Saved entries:
★ ★ ★

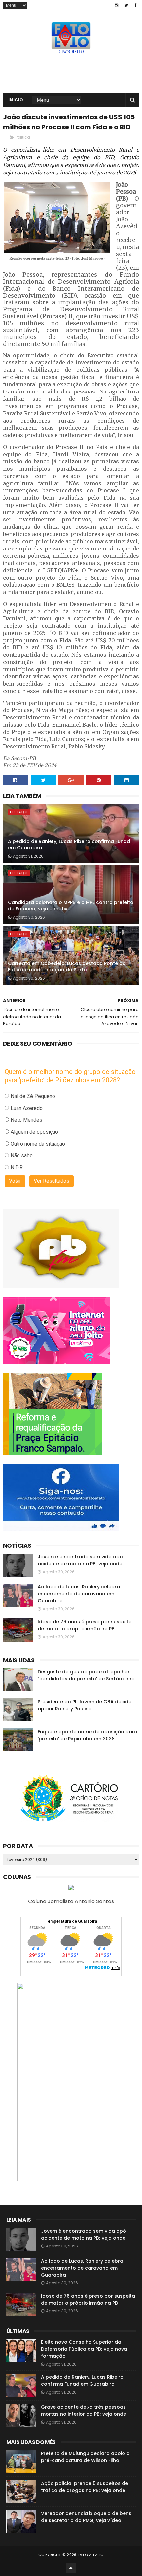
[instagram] (117, 5)
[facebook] (135, 5)
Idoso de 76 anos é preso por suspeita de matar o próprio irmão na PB (85, 1625)
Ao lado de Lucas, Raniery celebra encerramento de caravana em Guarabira (79, 1594)
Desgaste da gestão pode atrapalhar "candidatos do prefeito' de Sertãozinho (86, 1675)
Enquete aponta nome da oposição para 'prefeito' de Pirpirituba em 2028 (87, 1735)
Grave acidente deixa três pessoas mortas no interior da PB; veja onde (83, 2410)
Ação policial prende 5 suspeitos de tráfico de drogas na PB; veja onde (84, 2487)
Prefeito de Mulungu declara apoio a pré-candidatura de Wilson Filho (85, 2457)
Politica (23, 137)
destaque (19, 812)
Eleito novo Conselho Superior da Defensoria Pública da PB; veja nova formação (84, 2349)
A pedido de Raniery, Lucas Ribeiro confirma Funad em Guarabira (69, 844)
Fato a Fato (91, 2554)
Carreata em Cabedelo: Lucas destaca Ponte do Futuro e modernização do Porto (67, 966)
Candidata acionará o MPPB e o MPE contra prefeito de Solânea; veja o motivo (70, 905)
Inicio (15, 100)
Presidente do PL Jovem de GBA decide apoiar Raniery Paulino (84, 1705)
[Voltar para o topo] (71, 2568)
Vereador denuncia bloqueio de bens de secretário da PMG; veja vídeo (86, 2517)
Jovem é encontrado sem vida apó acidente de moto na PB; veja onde (80, 1560)
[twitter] (126, 5)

★ ★ ★

▶ _WORK TO COMPLETE_
Compute the number of lines in the entries above that hold the word "Lucas"; the answer must contain nothing else.

▶ _OUTPUT BELOW_
3